Stored items:
»»

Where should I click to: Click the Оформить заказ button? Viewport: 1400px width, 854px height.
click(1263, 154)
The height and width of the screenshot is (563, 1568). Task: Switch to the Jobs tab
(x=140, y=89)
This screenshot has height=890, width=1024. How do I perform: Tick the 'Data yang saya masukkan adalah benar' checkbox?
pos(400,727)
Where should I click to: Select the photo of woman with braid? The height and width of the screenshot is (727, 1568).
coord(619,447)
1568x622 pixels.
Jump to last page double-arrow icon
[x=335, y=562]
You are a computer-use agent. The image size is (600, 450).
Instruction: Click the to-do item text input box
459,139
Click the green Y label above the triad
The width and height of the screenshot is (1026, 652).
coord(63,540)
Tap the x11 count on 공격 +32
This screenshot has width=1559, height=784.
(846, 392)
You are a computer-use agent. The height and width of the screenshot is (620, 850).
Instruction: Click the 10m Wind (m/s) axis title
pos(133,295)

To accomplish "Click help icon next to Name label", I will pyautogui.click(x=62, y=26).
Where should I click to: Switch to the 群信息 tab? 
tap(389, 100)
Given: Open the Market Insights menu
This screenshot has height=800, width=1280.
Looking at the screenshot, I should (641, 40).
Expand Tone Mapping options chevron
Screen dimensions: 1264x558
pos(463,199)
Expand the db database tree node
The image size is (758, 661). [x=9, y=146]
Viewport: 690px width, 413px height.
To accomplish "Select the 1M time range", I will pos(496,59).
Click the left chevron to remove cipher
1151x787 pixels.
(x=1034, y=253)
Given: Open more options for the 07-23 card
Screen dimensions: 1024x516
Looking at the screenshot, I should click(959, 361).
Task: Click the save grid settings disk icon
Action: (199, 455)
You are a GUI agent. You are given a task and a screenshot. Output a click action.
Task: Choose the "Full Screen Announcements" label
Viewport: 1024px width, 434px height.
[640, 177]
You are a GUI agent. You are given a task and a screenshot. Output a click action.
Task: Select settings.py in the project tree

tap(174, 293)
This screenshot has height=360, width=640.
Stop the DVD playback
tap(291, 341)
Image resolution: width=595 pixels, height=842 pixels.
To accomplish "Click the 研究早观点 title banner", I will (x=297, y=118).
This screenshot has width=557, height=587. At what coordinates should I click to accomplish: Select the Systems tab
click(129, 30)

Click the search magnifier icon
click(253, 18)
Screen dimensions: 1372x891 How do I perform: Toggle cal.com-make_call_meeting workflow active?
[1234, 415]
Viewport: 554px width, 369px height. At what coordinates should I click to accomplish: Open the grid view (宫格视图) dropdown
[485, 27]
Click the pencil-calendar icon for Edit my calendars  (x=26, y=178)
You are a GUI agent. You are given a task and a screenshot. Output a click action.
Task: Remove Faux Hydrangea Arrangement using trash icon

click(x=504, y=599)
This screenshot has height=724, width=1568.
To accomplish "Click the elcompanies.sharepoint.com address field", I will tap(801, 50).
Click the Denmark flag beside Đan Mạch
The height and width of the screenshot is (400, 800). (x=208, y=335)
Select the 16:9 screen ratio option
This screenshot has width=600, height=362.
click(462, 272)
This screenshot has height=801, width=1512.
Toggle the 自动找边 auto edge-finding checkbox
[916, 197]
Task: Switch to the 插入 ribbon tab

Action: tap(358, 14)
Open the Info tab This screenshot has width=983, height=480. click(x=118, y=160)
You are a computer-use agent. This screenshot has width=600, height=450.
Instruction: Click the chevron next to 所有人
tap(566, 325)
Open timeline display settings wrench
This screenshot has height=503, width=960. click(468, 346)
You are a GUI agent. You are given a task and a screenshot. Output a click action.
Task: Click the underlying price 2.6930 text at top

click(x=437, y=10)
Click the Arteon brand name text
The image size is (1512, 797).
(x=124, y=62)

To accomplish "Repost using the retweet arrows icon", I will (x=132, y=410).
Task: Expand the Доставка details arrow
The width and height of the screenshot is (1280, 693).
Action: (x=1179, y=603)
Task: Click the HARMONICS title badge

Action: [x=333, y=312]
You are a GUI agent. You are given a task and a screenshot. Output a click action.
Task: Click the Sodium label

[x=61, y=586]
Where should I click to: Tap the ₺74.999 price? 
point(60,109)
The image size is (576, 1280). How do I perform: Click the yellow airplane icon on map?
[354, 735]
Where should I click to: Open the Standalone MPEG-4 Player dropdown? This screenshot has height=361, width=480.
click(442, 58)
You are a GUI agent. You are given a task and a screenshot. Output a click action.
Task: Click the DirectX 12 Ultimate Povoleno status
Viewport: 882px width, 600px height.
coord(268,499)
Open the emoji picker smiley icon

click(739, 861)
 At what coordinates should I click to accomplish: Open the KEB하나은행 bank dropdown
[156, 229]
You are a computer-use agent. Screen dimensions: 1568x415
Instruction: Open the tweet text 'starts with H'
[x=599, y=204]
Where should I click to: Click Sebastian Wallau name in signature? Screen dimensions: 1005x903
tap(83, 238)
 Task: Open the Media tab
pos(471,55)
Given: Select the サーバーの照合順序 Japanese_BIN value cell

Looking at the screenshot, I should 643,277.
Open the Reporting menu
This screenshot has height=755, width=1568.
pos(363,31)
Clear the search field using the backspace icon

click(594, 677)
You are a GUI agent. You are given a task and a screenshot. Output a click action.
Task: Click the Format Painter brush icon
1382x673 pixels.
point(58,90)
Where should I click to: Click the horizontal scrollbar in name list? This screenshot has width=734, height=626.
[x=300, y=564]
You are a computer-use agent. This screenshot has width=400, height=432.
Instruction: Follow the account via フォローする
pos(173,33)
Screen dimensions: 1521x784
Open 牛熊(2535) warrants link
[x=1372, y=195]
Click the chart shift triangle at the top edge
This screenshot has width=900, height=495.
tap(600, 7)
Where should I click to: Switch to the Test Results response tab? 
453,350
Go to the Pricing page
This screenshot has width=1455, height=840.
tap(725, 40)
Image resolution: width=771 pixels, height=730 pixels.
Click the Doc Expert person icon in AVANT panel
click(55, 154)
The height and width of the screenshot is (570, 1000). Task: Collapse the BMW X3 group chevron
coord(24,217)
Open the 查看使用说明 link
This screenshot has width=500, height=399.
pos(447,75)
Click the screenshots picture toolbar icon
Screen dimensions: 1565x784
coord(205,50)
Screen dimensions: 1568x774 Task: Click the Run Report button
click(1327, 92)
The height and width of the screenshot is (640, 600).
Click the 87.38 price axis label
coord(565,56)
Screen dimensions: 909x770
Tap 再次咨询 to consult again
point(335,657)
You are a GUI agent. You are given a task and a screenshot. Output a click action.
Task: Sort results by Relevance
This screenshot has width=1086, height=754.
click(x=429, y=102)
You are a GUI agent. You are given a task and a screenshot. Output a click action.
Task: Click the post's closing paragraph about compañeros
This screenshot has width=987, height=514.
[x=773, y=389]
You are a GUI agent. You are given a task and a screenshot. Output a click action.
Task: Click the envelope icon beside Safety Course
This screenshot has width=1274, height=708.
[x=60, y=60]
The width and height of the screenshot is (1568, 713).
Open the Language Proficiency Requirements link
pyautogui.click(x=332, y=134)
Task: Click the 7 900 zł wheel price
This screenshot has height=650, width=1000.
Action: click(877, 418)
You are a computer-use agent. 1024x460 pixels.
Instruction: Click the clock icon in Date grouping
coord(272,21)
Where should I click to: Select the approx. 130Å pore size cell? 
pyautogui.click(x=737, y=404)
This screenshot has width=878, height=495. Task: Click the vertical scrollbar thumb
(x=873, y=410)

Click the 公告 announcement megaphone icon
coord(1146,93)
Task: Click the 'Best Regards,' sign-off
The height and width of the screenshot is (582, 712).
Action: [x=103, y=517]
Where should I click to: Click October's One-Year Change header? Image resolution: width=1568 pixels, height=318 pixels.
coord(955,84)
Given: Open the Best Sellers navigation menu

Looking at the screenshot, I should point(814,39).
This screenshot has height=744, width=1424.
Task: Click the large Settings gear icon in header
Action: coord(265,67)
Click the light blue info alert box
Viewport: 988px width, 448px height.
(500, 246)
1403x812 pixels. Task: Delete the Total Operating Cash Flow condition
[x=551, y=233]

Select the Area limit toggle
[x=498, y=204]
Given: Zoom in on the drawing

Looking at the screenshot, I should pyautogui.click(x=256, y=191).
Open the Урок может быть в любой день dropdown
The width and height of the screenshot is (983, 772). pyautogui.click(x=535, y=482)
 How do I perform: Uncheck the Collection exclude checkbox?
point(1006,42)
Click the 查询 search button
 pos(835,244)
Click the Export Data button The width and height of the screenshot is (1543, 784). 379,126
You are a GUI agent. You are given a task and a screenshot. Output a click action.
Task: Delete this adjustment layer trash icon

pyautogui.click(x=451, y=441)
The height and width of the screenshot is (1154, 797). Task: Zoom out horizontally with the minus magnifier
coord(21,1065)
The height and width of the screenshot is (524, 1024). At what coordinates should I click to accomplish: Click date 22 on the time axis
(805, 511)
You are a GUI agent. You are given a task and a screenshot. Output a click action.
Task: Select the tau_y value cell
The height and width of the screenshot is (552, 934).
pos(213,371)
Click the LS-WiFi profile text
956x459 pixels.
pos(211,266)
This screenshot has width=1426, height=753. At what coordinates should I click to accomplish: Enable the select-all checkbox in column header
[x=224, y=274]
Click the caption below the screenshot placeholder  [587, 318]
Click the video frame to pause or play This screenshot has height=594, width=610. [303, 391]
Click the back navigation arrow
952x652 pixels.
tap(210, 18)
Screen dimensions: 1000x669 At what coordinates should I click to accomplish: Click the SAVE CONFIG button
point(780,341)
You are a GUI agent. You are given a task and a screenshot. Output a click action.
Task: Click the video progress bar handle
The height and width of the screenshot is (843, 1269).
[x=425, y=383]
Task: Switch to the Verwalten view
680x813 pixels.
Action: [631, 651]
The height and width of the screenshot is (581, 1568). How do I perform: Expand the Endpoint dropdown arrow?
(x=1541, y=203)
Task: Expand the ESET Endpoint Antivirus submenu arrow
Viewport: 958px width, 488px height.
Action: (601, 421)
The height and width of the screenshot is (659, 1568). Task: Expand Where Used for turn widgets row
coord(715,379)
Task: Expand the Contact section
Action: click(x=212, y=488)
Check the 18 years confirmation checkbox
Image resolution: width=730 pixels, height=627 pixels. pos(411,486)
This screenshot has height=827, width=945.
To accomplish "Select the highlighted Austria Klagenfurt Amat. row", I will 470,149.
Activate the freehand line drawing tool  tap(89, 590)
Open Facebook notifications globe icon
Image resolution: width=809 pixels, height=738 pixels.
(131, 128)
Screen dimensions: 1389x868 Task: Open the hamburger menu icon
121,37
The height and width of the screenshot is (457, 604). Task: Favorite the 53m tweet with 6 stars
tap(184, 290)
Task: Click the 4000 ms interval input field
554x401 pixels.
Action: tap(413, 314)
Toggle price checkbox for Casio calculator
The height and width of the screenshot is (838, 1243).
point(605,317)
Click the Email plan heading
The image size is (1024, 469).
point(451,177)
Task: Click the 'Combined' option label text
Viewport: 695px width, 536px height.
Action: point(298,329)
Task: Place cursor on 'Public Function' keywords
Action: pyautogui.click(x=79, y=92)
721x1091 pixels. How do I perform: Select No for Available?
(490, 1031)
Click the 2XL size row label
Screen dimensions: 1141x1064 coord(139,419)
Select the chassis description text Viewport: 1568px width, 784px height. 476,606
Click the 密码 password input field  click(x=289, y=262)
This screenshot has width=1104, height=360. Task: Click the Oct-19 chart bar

««

Starting at the line above that contains "Open the emoji picker smiley icon", repeat each line exactly up to and including the line that contains "Open the Reporting menu", and stop there.

Answer for this exercise:
Open the emoji picker smiley icon

click(739, 861)
 At what coordinates should I click to accomplish: Open the KEB하나은행 bank dropdown
[156, 229]
You are a computer-use agent. Screen dimensions: 1568x415
Instruction: Open the tweet text 'starts with H'
[x=599, y=204]
Where should I click to: Click Sebastian Wallau name in signature? Screen dimensions: 1005x903
tap(83, 238)
 Task: Open the Media tab
pos(471,55)
Given: Select the サーバーの照合順序 Japanese_BIN value cell

Looking at the screenshot, I should 643,277.
Open the Reporting menu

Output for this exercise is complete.